● **Tarefas a realizar**:
**a)** Traduza para o inglês esta frase do texto sobre a delação de Mauro Cid: "No momento em que recebe a ordem de prisão, Cid se encolhe abatido."
**b)** Segundo o texto sobre a delação de Mauro Cid, em qual jornal o advogado de Braga Netto publicou seu artigo?
**c)** Dê continuidade ao texto sobre a delação de Mauro Cid a partir da última frase apresentada.

Outro vídeo que alarmou advogados foi o que o juiz auxiliar de Moraes, Airton Vieira, comunicou a Cid que o ministro havia mandado prendê-lo depois que vazaram áudios, no início do ano passado, em que o coronel desabafava sobre como eram os depoimentos. “Eles queriam que eu falasse coisa que eu não sei, que não aconteceu”, falou num dos áudios. No momento em que recebe a ordem de prisão, Cid se encolhe abatido. Na saída, desmaiou.
À GloboNews, o advogado de Bolsonaro, Celso Vilardi, afirmou que pedirá a anulação da delação. “O ministro marcou uma audiência para salvar a delação. Pode isso? O juiz da causa pode dizer para o colaborador que se ele não falar a verdade ele vai ser preso e perde a imunidade para a sua filha, para sua mulher e para o seu pai? O juiz pode fazer o papel de instrução no processo acusatório? Precisamos discutir isso”, afirmou o criminalista.

O advogado de Braga Netto, José Luiz de Oliveira Lima, escreveu que a delação de Cid é “suspeitíssima”, pelo fato de ele ter revelado detalhes sobre o general após ser preso.
“Após ser preso e assinar um acordo de delação, Cid foi solto, mas disse ter sido coagido pelos policiais, que o pressionaram com a ameaça de uma longa pena de prisão. Ele revelou que as autoridades não buscavam a verdade, mas sim a confirmação de uma narrativa preestabelecida. Após essas graves denúncias, Cid foi novamente preso e só libertado após novos depoimentos, momento em que então começou a acusar Braga Netto”, escreveu em artigo publicado na Folha de S.Paulo em dezembro.

Como o STF vai contornar objeções de Bolsonaro contra Moraes
Nas discussões internas, os ministros do STF já ensaiam argumentos para rebater os questionamentos sobre a atuação de Moraes na delação de Mauro Cid. A maioria rejeita a hipótese de afastá-lo do caso, bem como a ideia de impedir Flávio Dino e Cristiano Zanin de julgar a denúncia – a defesa de Bolsonaro já apresentou ao STF um pedido de impedimento, em razão de processos que moveram contra o ex-presidente no passado.
Em conversa com jornalistas na última terça-feira (25), Gilmar Mendes explicou como serão superadas as objeções ao papel de Moraes. Argumentou que o ministro tornou-se alvo dos investigados exatamente porque já investigava, antes, Bolsonaro e seus aliados. Nesses casos, não caberia o impedimento, porque a animosidade com o juiz foi suscitada pelos investigados, e não por ele.

● **Dados fornecidos**:
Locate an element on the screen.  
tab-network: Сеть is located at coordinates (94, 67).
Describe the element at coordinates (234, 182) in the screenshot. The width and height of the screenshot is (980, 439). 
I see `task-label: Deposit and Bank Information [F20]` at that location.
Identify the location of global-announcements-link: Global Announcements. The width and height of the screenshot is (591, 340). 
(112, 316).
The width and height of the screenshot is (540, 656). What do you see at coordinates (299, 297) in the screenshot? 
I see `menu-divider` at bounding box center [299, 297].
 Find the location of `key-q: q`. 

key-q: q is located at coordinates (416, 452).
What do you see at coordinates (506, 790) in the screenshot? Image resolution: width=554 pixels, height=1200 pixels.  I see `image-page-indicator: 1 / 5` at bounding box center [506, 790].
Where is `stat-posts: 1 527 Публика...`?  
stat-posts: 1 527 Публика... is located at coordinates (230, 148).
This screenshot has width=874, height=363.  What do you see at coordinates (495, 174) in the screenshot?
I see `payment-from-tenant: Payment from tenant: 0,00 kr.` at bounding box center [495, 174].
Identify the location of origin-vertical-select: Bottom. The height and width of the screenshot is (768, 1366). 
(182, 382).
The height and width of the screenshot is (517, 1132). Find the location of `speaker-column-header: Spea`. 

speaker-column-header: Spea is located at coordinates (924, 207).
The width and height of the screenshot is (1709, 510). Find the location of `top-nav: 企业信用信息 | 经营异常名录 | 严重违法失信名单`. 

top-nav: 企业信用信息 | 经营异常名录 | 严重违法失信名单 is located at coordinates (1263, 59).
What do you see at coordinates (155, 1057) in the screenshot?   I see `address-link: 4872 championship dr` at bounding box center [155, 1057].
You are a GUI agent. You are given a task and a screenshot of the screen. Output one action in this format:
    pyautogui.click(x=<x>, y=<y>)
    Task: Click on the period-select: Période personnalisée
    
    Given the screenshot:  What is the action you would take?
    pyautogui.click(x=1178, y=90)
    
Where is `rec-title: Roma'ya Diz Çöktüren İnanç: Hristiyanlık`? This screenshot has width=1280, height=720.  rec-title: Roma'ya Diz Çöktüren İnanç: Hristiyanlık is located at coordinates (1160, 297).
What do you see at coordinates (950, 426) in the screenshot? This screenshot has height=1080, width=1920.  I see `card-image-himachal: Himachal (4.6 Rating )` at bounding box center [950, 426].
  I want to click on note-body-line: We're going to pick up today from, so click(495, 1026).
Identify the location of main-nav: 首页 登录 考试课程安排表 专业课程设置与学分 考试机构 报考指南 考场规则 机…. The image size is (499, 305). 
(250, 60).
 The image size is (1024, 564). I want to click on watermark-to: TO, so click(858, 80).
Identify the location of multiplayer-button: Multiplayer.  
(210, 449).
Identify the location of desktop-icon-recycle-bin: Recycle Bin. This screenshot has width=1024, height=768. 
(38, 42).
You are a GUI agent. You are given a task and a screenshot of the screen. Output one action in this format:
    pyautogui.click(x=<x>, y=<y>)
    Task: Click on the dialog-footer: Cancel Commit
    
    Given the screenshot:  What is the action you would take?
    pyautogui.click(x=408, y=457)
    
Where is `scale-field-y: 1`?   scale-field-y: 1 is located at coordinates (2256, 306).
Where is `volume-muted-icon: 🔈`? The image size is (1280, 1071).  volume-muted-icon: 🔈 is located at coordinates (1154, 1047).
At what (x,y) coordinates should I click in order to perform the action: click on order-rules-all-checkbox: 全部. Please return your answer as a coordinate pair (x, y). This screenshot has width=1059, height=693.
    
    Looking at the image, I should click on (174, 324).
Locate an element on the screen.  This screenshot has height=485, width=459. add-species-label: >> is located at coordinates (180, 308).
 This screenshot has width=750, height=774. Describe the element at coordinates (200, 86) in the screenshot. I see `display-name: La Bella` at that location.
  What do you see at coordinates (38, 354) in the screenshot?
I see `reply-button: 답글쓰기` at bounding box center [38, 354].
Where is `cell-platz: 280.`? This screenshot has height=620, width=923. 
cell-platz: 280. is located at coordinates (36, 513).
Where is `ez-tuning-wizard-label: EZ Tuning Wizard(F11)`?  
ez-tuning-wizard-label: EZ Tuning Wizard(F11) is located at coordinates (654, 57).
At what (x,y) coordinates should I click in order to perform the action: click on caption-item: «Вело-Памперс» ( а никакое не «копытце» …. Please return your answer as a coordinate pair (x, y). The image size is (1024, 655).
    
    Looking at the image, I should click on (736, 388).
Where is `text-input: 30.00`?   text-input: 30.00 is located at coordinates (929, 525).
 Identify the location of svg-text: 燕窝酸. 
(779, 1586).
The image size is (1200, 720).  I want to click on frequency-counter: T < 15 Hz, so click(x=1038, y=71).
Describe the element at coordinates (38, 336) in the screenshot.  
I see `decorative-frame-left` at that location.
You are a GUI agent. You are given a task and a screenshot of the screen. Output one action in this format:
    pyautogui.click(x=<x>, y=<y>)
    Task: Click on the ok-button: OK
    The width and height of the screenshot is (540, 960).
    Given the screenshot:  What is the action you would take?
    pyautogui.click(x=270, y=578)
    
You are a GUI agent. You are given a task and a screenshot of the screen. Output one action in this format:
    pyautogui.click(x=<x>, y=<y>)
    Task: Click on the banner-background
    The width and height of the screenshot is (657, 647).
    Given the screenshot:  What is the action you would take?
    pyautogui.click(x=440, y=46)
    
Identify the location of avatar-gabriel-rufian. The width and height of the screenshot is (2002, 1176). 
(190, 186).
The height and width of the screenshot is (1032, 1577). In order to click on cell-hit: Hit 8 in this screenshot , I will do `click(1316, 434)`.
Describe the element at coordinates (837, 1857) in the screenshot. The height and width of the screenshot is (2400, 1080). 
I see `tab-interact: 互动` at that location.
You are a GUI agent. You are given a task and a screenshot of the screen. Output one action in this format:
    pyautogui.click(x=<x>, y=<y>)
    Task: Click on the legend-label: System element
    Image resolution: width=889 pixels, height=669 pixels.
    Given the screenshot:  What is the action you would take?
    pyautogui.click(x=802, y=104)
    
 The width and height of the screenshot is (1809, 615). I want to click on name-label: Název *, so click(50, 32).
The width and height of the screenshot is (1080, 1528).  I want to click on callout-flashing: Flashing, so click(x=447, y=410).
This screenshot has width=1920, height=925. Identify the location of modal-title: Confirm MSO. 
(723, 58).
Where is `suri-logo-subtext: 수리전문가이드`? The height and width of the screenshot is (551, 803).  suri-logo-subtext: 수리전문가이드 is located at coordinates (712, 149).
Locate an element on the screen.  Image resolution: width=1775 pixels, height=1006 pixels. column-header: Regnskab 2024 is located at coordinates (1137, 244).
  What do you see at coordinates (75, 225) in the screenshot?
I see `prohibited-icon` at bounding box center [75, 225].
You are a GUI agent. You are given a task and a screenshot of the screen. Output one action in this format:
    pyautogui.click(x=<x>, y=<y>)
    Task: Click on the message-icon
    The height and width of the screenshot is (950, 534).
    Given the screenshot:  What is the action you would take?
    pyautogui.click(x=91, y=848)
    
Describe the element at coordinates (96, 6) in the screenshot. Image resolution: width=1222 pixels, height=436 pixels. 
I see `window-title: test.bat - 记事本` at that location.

● **Respostas**:
**a)** At the moment he receives the arrest order, Cid shrinks back, dejected.

**b)** Na Folha de S.Paulo.

**c)**
“O Alexandre foi alvo a todo tempo porque era o relator de inquéritos. Se essa tese vicejar, há estímulo para que ministros sejam mais xingados, como uma estratégia. Como outros foram. Ministro Barroso sofreu xingatório, ministro Zanin também, por parte do próprio presidente Bolsonaro, no período da pandemia. Não pode ser esse o argumento. Talvez tenha havido exorbitância, como se falou em matar o ministro Alexandre”, disse Gilmar Mendes.
Ele também rebateu o argumento de que haveria um paralelo entre as acusações feitas contra a Lava Jato – de “conluio” entre ex-juiz Sergio Moro e o ex-procurador Deltan Dallagnol –, com a situação de Moraes, que atua como juiz e investigador.
“O que nós víamos, e até que intuíamos, na Lava Jato e na Spoofing, eram ações combinadas de Moro e Dallagnol. Vocês podem pegar nos votos nos processos do presidente Lula que isso é claramente demonstrado. O Moro sugere retoque, reforma na peça. Indica testemunha. É como se fosse uma denúncia feita a quatro mãos. Combinações para efeito de pedir prisão. Nada tinha a ver com o que estamos assistindo aqui.”
Por fim, defendeu a atuação de Moraes quando ameaçou prender novamente Mauro Cid. “Sempre a defesa vai alegar algo. O que me parece ali, o que há, é uma advertência que a própria legislação faculta. Em caso em que o colaborador, ou delator, promete dizer a verdade. E passa a gozar de benefícios, às vezes chegando ao ponto de uma imunidade. Mas para isso precisa corresponder à verdade, que as informações trazidas sejam verdadeiras e até úteis.”